We have been quiet here, praying and smoking for the last hour!” “Go, eat thy buried beans,[FN#5]” we replied. “What does an Egyptian boor know of manliness!” The surly donkey-boy was worked up into a paroxysm of passion by such small jokes as telling him to convey our salams to the Governor of Jeddah, and by calling the asses after the name of his tribe. He replied by “foul, unmannered, scurril taunts,” which only drew forth fresh derision, and the coffee-house keeper laughed consumedly,

[p.265] having probably seldom entertained such “funny gentlemen.”

Shortly after leaving the Kahwat Turki we found the last spur of the highlands that sink into the Jeddah Plain. This view would for some time be my last of

“Infamous hills, and sandy, perilous wilds;”

and I contemplated it with the pleasure of one escaping from it. Before us lay the usual iron flat of these regions, whitish with salt, and tawny with stones and gravel; but relieved and beautified by the distant white walls, whose canopy was the lovely blue sea. Not a tree, not a patch of verdure was in sight ; nothing distracted our attention from the sheet of turquoises in the distance. Merrily the little donkeys hobbled on, in spite of their fatigue. Soon we distinguished the features of the town, the minarets, the fortifications—so celebrated since their honeycombed guns beat off in 1817 the thousands of Abdullah bin Sa’ud, the Wahhabi,[FN#6] and a small dome outside the walls.

The sun began to glow fiercely, and we were not sorry when, at about eight A.M., after passing through the mass of hovels and coffee-houses, cemeteries and sand-hills, which forms the eastern approach to Jeddah, we entered the fortified Bab Makkah. Allowing eleven hours for our actual march,—we halted about three,—those wonderful donkeys had accomplished between forty-four

[p.266] and forty-six miles,[FN#7] generally in deep sand, in one night. And they passed the archway of Jeddah cantering almost as nimbly as when they left Meccah.

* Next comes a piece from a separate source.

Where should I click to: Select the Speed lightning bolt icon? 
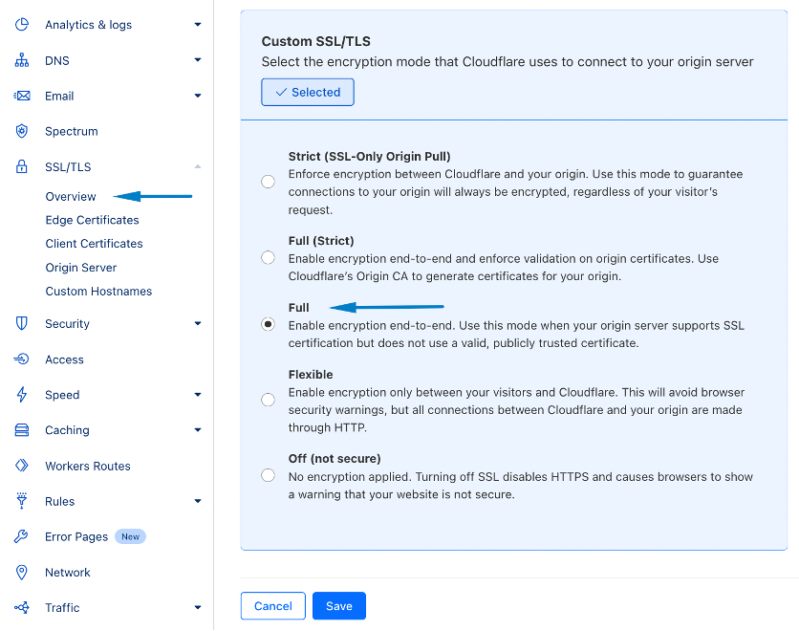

Shaykh Nur had been ordered to take rooms for me in a vast pile of madrepore—unfossilized coral, a recent formation,—once the palace of Mohammed bin Aun, and now converted into a Wakalah. Instead of so doing, Indian-like, he had made a gipsy encampment in the square opening upon the harbour. After administering the requisite correction, I found a room that would suit me. In less than an hour it was swept, sprinkled with water, spread with mats, and made as comfortable as its capability admitted. At Jeddah I felt once more at home. The sight of the sea acted as a tonic. The Maharattas were not far wrong when they kept their English captives out of reach of the ocean, declaring that we were an amphibious race, to whom the wave is a home.